“Half of my life is on this app and now they expect us to pay for it.” This sentence captures the mood among Snapchat users worldwide. Anger and disappointment have filled social media since the messaging app revealed plans to charge for storing old photos and videos.
A price on nostalgia
Snap, the company behind Snapchat, announced in September that users will need to pay if their saved Memories exceed five gigabytes. For many, these posts are digital time capsules. They preserve moments from childhood, friendships, and milestones. Now, some users accuse Snap of “corporate greed” in furious online posts and negative app store reviews.
Snap compared the move to the paid storage options offered by Apple and Google. As an alternative, the company said users could download their Memories directly to their devices. For some, that means handling tens of gigabytes of data.
A spokesperson explained that only a small number of users would be affected. They admitted the shift from free to paid service was “never easy” but claimed it would be “worth the cost.” Many users clearly disagree.
The ‘memory tax’ backlash
An online petition calls the new charge a “memory tax.” Critics described the change as “dystopian” and “ridiculous.” One user even vowed to delete the app permanently.
A reviewer named Natacha Jonsson left a one-star rating on the Google Play Store, calling the policy “very unethical.” “If I know millennials right, most of us have years worth of memories on Snapchat,” she wrote. “And most of us only kept the app mainly for that reason. 5GB is absolutely nothing when you have years worth of memories… Bye Snap.”
In a viral TikTok video, 20-year-old journalism student Guste Ven from London shared plans to delete her account. “I decided that I needed to download all my memories as soon as I could,” she told a British news outlet. “Almost all of my teenage years are documented there. It just doesn’t make sense to start charging people for something that has been free for so many years.”
Loyal users feel betrayed
Snapchat has not revealed how much the new storage plans will cost in the UK. The company said only that the rollout would happen gradually worldwide.
Another London user, 23-year-old Amber Daley, expressed her frustration on TikTok. She said she would be “distraught” by such charges. Amber said the app had become “a part of everyday life” since she started using it in 2014.
While she understood the platform needed to earn money, she felt the Memories feature carried deep personal value. “I think it’s quite an unfair move to charge your customers who have been loyal and devoted,” she said. “These aren’t just called Memories, these are our actual memories.”
Why cloud memories cost money
Charging for a service once free is nothing new. Millions already pay Apple or Google for storing their photos and videos. Storing data in the cloud costs real money.
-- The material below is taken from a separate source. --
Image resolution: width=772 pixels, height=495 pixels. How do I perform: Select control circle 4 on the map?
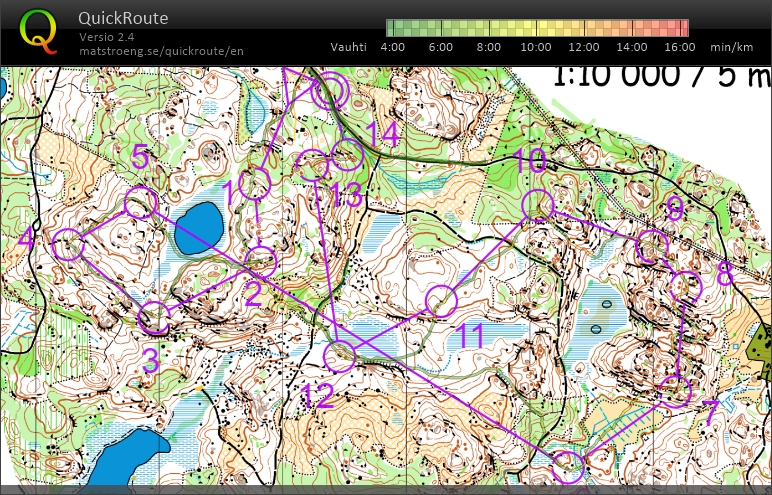click(68, 244)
“Hosting trillions of Memories on Snapchat isn’t a trivial amount,” explained social media consultant Matt Navarra in an interview. “Snapchat has to cover the cost of storage, bandwidth, backups, content delivery, encryption — all that stuff.”
Navarra said the decision might feel like a “bait and switch” to long-time users. “Moving the goalposts after people have built this huge digital archive doesn’t really sit right,” he added. For many, he said, “Memories aren’t just data dumps, they’re emotional artefacts.”
Memories, emotions, and trust
Many reviews echoed the same sentiment. One user called their saved photos and videos “the most precious thing to me.” “They include every part of my life,” the review continued. “From celebrating new family members to mourning lost loved ones, from friendships to my teenage years.”
Dr. Taylor Annabell, a postdoctoral researcher at Utrecht University, said Snapchat’s decision shows the risks of storing personal memories on commercial platforms. “These companies benefit from our trust and the illusion of endless access,” she said. “It keeps users tied to the platform, scrolling through their digital past. But these are not benevolent guardians of personal memory.”